Islam dan kemaritiman. Kita merasakan saat membaca puisi berjudul “Kayuh Tasbihmu” gubahan Slamet Sukirnanto (1981). Cerita atau sejarah mendakwahkan Islam di Nusantara memiliki sekian kekhasan, dari lakon maritim sampai lakon agraris. Kita memiliki sumber-sumber untuk mengetahui tata cara dan pengaruh Islam saat disampaikan di kalangan dengan beda peradaban di Nusantara. Pilihan bahasa dan simbol terbedakan menurut misi mengajak orang-orang beriman, menetapak diri sebagai penganut Islam. Ingatan tentang mengislamkan Nusantara memang mengacu ke pengisahan-pengisahan tak semua bisa terwariskan dalam tulisan atau catatan. Kita mengerti setelah masih menemukan warisan-warisan dari masa silam berupa perahu, perabot, nisan, dan lain-lain.

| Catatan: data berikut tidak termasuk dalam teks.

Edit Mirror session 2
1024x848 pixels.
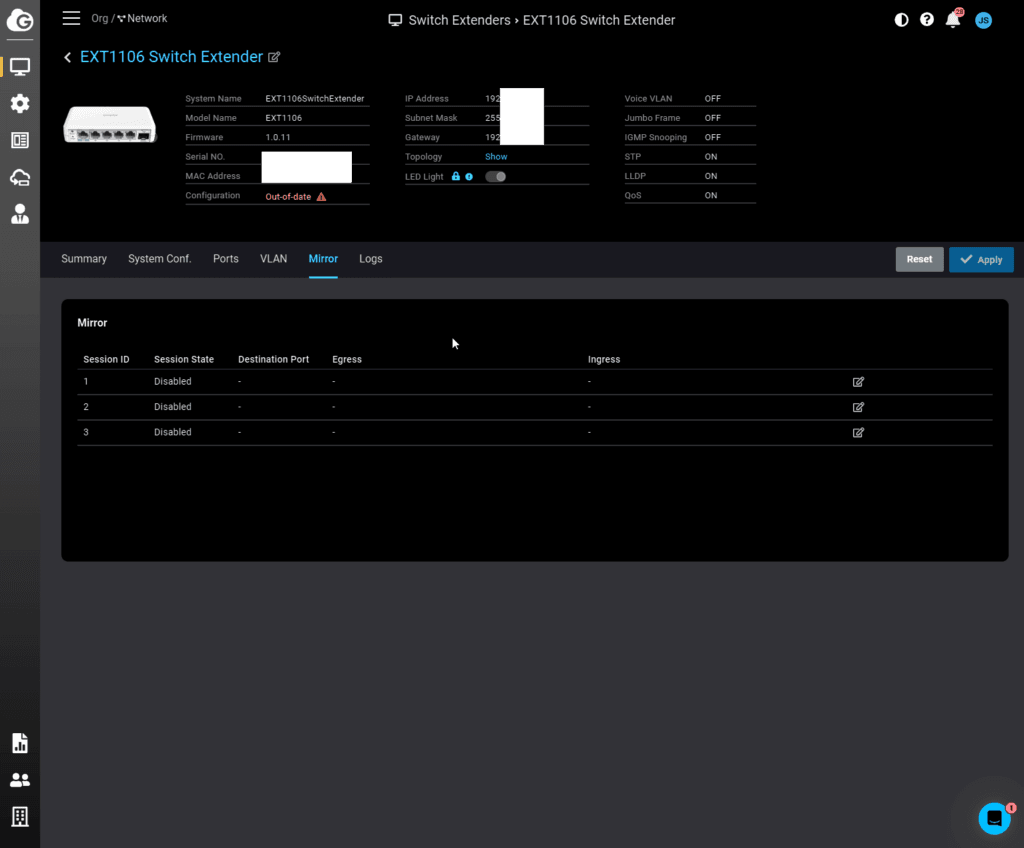tap(858, 407)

Di puisi, Slamet Sukirnanto bukan mengisahkan atau mengabarkan (dakwah) masa lalu. Kita membaca dengan panggilan-panggilan lirih atas kesejarahan maritim dalam sebaran Islam di Nusantara, terutama di tempat-tempat perkembangan sastra Melayu. Puisi digubah Slamet Sukirnanto di Pulau Penyengat, Tanjung Pinang. Pulau mengingatkan ketokohan Raja Ali Haji. Pujangga menghasilkan “Gurindam 12”. Tokoh selalu dikagumi dalam dakwah, sastra, dan rintisan membentuk “Indonesia”. Tulisan demi tulisan mengiringi babak-babak perubahan di Nusantara, tergunakan sebagai pemicu dari sekian gerakan dan kemauan berbahasa, bersastra, beriman, dan berbangsa.

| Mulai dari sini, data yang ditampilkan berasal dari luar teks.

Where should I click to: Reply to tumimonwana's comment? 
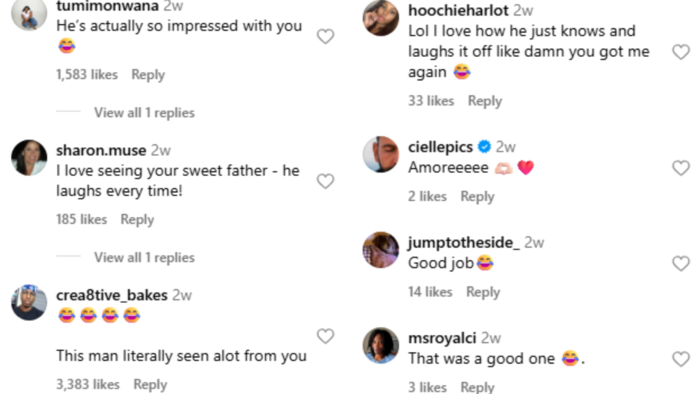148,75
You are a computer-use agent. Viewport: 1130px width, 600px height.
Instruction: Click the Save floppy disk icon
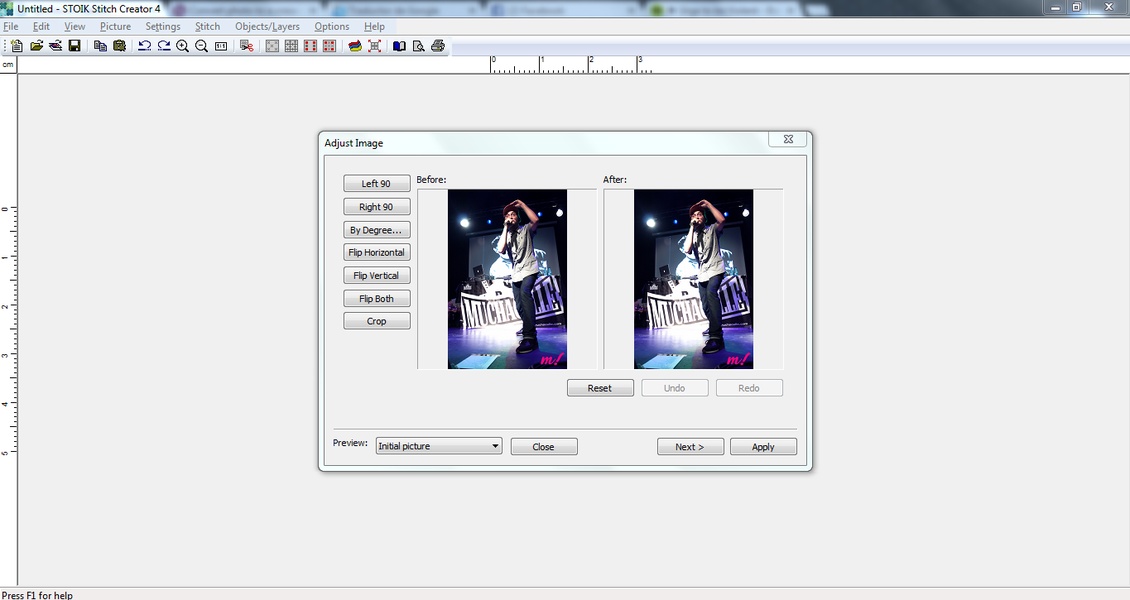pyautogui.click(x=74, y=46)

Slamet Sukirnanto mungkin menjadi ahli waris dengan menulis larik-larik kemaritiman: Kayuh tasbihmu/ Dayung sampan iman/ Darah daging menuju hulu/ Mengalir, terus mengalir dzikir. Kita berimajinasi berada dalam air. Gelombang atau gerak secara ragawi disempurnakan oleh gerak batin. Gerak berdasarkan iman. Di sampan, orang itu meninggalkan dan menuju. Iman adalah kompas, mengerti gerak untuk pengabdian dan keberserahan kepada Tuhan. Pancaran iman memberikan keberanian, ketabahan, kesungguhan, dan kesantunan. Bait itu mengawali undangan mengerti Islam dan kemaritiman.
Kita lanjutkan dalam renungan agak panjang. Slamet Sukirnanto ingin segera mengajak “masuk” para pembaca ke diksi-diksi keagamaan memuat perintah, imbauan, penerangan, dan peringatan. Kita simak: Keringat tobat subuhmu/ membasahi jagad/ minta cahaya/ Dzikir mengalir sampai mana?/ Pijar penerang/ Jalan tongkangku/ Kadang lurus/ Kadang berliku/ Berputar-putar atau diam/ Di pusaran disergap gelap. Iman dalam diri tak tetap. Orang mengerti iman justru dalam pergolakan-pergolakan. Orang bisa lurus, khilaf, berbelok, insaf, alpa, atau fanatik. Kesanggupan beriman membutuhkan jawaban-jawaban atas beragam situasi. Iman tanpa pergolakan mungkin kemustahilan bagi orang mengenali diri, Tuhan, semesta, dan lain-lain.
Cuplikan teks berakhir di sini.